### Reading text
This is a new expectation. Your girls will need practice and consistency, so follow the above steps each time you ask them to do something. Tell them that each time they do not follow instructions, there will be a consequence such as an additional chore or the removal of a privilege. When they do follow instructions, they will receive a positive consequence.
If the instructions are not followed the first time you ask, issue a negative consequence, reteach the skill, practice it and then ask them to follow the original instruction once again. By following this pattern, you decrease your frustration and thus, your tendency to yell.
Children like visuals. It is helpful to make a chore chart of each of your daughters’ daily expectations. That way there is no room for misunderstanding or “forgetting” on their part. They know exactly what they must do to retain privileges such as cell phones, computer games, etc.
As parents we are teachers. We teach our children the skills that they need to lead happy, productive lives. We also teach them what healthy relationships are. Healthy relationships involve time spent together bonding.
Schedule a family night once a week that is NOT OPTIONAL. Take turns planning activities. This could be a game night, bike ride, picnic in the park, doing make-overs, etc. The activity should allow for conversation and be something that all family members can do.
Boys Town offers Common Sense Parenting classes that you might find helpful. You can also learn more about the book “Common Sense Parenting” at our website boystownpress.org. If you ever need to talk, many states have family help lines to assist parents with parenting concerns. You can also call the Boys Town hotline at 800-448-3000 24/7 to talk to a counselor for support.

### Source material
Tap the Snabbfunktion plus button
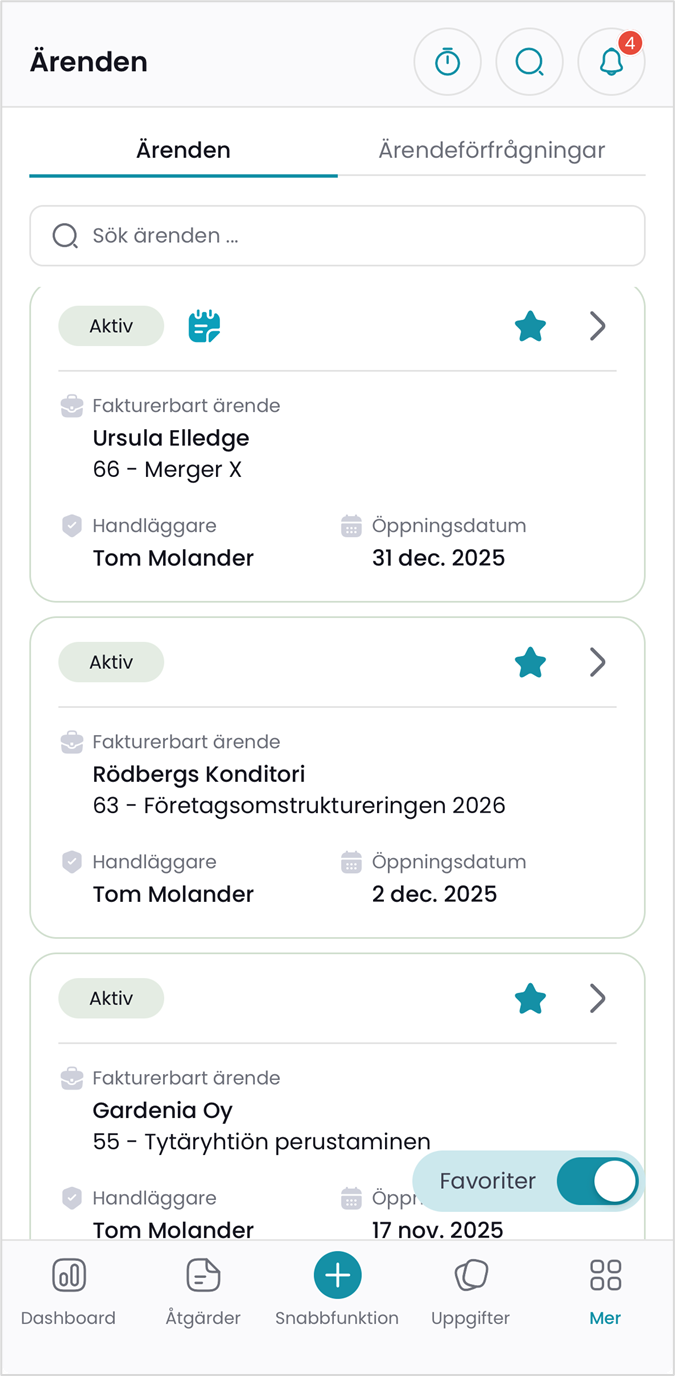Viewport: 675px width, 1376px height. (x=337, y=1276)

### What to do
• a. For each statement, say whether it agrees with the parenting advice text. Answer yes or no, and quote the words of the text that settle it: (i) The text suggests a weekly family night that family members may skip if they wish. (ii) The text says a chore chart leaves no room for misunderstanding. (iii) The text says the Boys Town hotline can be reached only during business hours.
• b. Carry on the parenting advice text from the point where it stops.

### Task-by-task answers
• a.
(i) No: "Schedule a family night once a week that is NOT OPTIONAL."
(ii) Yes: "That way there is no room for misunderstanding or “forgetting” on their part."
(iii) No: "You can also call the Boys Town hotline at 800-448-3000 24/7 to talk to a counselor for support."

• b.
My husband and I got divorced last year. Our daughter lived with him at first, but gave him such a difficult time that she now lives with me. Now she is behaving poorly with me. I have taken her phone away, but she is still rebellious. Her grandmother recently passed away, and I know that she deeply feels the loss. But her bad behavior is beginning to affect her sisters. I am afraid that she will run away and I don’t know what to do. Is there somewhere I can take her to receive discipline help?
Now more than ever it is important to have house rules and to issue either positive or negative consequences based on your child’s behavior. You’ve already done this when you took her phone away. You must be consistent. She may be feeling insecure dealing with the two recent losses in her life. Thus, she needs her parents to be as consistent as possible right now even though she rebels.
If you and her father are communicating, you need to make sure that you are both on the same parenting page as far as discipline is concerned. If your daughter will not sit down and open up to you, it may be beneficial to take her to a counselor – possibly a grief counselor.
If she does open up to you, validate her feelings. She can’t help how she feels, but she may need help with how to act appropriately on those feelings.
It is important to communicate to your daughter that running away from home is not a good option. The dangers of the streets, lack of money, missed school days, bad weather and lack of shelter are just a few good reasons to remain at home.
If she does ever leave home without your permission, call the police so the law in your area can keep a lookout for her as well. Tell her that you want her to call the Boys Town Hotline (1-800-448-3000) if she ever feels like running away. There are many crisis counselors here who would be happy to talk to her.
Another suggestion is to talk to her when she is having a good day and share with her how you are feeling. Children do not need to know all of the adult details related to a divorce, but sometimes it can strengthen your relationship when your child realizes that you, too, have feelings.
Look online at www.centering.org. This website offers numerous books on grief. Boys Town's www.yourlifeyourvoice.org is a website just for teens. There are many articles under “family life” that she can read. She can also email a crisis counselor.
The key is getting her to open up to someone. Just venting can do wonders.
I have a 13-year-old daughter who lives an hour-and-a-half away from me. Despite the distance, we have been very close – until recently. I asked her to remove a post from Facebook, and she was still upset with me when the conversation ended. I then sent her a text regarding our disagreement, which she misunderstood as me saying goodbye. What I actually meant was that I would wait for her to call. Weeks went by before we talked, and when we finally connected she said that things felt different between us. Now she does not answer my phone calls or want to see me. What can I do?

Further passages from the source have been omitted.